Las Fuerzas Armadas rusas han empezado a emplear un nuevo enfoque para las operaciones de carros de combate en la zona de la operación militar en Ucrania, según un informe publicado por Forbes.

El artículo describe una táctica basada en la acción coordinada de dos tanques que operan en pareja con apoyo constante de drones. Uno permanece a distancia y abre fuego desde una posición relativamente más segura, mientras el otro ejecuta un desplazamiento rápido hacia la línea de contacto. En este esquema, los drones asumen un papel central: detectan objetivos, vigilan el campo de batalla, corrigen el tiro y sincronizan los movimientos de ambos vehículos.

Un rasgo clave de la táctica es el reposicionamiento continuo. Los tanques cambian con regularidad de roles y de ubicación para evitar convertirse en blancos estáticos, al tiempo que mantienen fuego sostenido sobre las posiciones enemigas. Según la publicación, esta movilidad busca perturbar la interacción entre los sistemas ucranianos de reconocimiento y ataque y crear oportunidades para avanzar a través de las líneas defensivas.

Forbes señala que este método supone una ruptura clara con la doctrina tradicional de la era soviética, que priorizaba asaltos acorazados masivos respaldados por artillería pesada. El nuevo enfoque responde a un campo de batalla donde las grandes formaciones blindadas resultan cada vez más vulnerables y menos prácticas.

Al mismo tiempo, los autores subrayan que para que estas tácticas funcionen se requieren condiciones muy concretas. Son esenciales comunicaciones fiables entre tanques y drones, así como una coordinación estrecha con las unidades de infantería. Todo ello se complica por el uso de sistemas de guerra electrónica por parte de las fuerzas ucranianas, capaces de interferir en los enlaces de control y datos.

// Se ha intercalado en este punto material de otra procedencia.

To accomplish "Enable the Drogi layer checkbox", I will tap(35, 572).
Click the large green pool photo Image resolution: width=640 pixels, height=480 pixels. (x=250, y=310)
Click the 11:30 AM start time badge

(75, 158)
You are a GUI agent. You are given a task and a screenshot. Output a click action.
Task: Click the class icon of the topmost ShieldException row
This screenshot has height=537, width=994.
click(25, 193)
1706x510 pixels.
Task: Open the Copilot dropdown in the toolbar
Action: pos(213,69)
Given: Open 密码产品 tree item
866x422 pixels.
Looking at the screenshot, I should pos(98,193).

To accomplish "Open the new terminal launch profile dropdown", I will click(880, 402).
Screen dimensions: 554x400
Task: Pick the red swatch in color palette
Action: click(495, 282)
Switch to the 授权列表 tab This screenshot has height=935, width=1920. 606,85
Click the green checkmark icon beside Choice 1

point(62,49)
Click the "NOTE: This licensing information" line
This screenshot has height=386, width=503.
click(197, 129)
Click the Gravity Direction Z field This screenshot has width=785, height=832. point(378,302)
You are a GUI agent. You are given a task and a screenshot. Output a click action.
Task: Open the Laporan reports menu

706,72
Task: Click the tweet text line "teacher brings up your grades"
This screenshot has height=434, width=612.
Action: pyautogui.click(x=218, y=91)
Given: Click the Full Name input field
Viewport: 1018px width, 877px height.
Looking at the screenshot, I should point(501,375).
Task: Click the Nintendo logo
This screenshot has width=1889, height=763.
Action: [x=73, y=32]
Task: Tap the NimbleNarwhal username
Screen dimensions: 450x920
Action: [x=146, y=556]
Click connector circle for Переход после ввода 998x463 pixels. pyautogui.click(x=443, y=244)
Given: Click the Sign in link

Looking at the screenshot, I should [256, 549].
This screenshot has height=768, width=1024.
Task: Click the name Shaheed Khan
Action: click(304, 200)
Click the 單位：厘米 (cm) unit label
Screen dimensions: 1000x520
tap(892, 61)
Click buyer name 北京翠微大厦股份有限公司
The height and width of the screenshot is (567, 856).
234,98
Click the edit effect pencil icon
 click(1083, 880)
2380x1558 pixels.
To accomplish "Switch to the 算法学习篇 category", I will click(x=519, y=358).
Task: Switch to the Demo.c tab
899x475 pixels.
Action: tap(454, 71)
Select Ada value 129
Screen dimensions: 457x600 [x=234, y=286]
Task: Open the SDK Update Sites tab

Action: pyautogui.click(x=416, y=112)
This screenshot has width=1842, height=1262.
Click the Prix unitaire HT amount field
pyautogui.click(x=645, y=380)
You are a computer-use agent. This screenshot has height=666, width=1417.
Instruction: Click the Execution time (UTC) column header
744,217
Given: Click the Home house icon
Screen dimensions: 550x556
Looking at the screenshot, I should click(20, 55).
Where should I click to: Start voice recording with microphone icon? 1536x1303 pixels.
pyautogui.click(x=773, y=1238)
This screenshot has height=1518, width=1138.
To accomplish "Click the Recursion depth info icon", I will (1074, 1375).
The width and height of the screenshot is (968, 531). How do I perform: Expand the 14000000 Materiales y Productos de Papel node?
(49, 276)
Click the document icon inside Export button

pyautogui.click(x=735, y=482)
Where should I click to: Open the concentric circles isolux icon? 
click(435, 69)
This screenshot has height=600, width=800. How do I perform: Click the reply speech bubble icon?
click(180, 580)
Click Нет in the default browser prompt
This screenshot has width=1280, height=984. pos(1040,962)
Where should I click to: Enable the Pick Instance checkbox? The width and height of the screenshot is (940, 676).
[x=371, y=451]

La logística sigue siendo otro reto. Los tanques consumen grandes volúmenes de diésel, lo que dificulta el suministro cerca de la línea del frente. Aun así, la publicación sostiene que el nuevo planteamiento ofrece ventajas tangibles.

Según el análisis, este modo de empleo de los tanques puede aportar potencia de fuego adicional que permita a la infantería penetrar más profundamente en posiciones enemigas y consolidar con mayor eficacia el terreno capturado. Aunque no está exento de vulnerabilidades, Forbes considera que la táctica tiene potencial para reforzar de forma significativa la capacidad ofensiva del ejército ruso en las condiciones actuales de combate.